The other genes in this interval with known disease associations are DNAL1, COQ6, ALDH6A1, CHX10, and ABCD4. Their mutations cause autosomal recessive syndromes and no abnormalities have been reported in heterozygous carriers.
Therefore, in our opinion NUMB and PSEN1 could be suggestive of cardiac, neurological, and respiratory phenotypes. Moreover, NO66 deletion could play a role in the skeletal anomalies of our patient.
In conclusion, we identified a new very rare case of a 14q24.1q24.3 deletion in a boy affected by cardiac, neurological, bronchopulmonary, and skeletal anomalies. This region encompasses about 50 RefSeq genes. We suggest that NUMB, PSEN1, and NO66 genes, in addition to those reported by Oehl-Jaschkowitz et al., may play a role in the phenotypic features of our patient. Furthermore, the patient 1 and our patient are the first human cases of a deletion of the NUMB gene, which are consistent with its importance for the cardiac, neurologic and lung normal development. On the other hand, we cannot exclude some influence of the many other genes included in the deleted region.

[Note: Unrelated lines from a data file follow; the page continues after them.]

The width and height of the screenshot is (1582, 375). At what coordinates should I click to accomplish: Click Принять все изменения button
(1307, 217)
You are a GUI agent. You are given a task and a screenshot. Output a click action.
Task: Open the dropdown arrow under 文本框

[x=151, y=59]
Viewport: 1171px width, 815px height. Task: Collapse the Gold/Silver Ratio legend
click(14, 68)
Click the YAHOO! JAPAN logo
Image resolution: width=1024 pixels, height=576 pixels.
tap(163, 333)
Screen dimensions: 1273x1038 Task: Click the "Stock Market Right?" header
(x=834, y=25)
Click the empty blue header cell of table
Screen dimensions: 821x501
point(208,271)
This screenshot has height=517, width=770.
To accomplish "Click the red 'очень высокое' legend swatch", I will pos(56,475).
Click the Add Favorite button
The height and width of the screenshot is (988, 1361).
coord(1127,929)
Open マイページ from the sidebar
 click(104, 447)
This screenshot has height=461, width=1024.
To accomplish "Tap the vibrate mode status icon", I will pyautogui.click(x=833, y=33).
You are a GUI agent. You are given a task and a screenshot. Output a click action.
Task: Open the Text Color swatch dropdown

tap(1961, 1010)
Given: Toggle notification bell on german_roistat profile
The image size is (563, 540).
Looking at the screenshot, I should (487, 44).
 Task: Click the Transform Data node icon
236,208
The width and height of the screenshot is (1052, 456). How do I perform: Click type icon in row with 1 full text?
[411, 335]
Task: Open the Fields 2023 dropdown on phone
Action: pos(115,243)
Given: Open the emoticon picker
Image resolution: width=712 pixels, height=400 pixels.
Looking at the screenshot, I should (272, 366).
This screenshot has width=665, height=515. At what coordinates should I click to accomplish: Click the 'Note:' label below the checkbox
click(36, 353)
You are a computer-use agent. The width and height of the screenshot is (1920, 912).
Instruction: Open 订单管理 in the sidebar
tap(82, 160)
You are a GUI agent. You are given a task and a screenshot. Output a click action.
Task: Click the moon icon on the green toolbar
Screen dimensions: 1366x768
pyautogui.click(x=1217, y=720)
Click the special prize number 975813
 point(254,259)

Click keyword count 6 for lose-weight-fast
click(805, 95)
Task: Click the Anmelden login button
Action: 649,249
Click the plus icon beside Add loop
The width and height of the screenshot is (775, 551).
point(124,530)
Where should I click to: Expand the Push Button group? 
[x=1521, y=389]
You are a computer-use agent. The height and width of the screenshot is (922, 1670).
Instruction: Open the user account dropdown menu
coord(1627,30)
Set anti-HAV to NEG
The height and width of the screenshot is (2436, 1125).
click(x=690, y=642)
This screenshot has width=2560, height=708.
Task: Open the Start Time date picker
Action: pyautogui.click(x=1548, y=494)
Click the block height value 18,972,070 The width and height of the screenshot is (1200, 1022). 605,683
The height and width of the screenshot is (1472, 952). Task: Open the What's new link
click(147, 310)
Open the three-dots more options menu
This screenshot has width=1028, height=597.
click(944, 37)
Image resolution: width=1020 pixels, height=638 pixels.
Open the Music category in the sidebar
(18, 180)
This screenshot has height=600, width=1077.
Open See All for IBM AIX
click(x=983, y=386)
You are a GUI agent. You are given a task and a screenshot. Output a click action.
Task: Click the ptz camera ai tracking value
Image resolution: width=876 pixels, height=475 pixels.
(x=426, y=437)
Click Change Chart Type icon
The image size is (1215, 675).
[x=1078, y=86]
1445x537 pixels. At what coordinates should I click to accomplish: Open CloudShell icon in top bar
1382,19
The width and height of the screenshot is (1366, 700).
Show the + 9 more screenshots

Standard GTG banding was performed at a resolution of 400-550 bands on metaphase chromosomes from peripheral blood lymphocytes of the patient and his parents. Molecular karyotyping was performed on the proband and his parents using Human Genome CGH Microarray Kit G3 180 (Agilent Technologies, Palo Alto, USA) with ~13 Kb overall median probe spacing. Labelling and hybridization were performed following the protocols provided by the manufacturers. A graphical overview was obtained using the Agilent Genomic Workbench Lite Edition Software 22.214.171.124.
Written informed consent was obtained from the patient’s parents for publication of this paper and any accompanying images. A copy of the written consent is available for review by the Editor-in-Chief of this journal.
We thank the patient’s parents for their kind participation and support. We are grateful to Marco Bertorello and Corrado Torello for their technical assistance. This work was supported by “Cinque per mille dell’IRPEF- Finanziamento della ricerca sanitaria” and “Finanziamento Ricerca Corrente, Ministero Salute (contributo per la ricerca intramurale).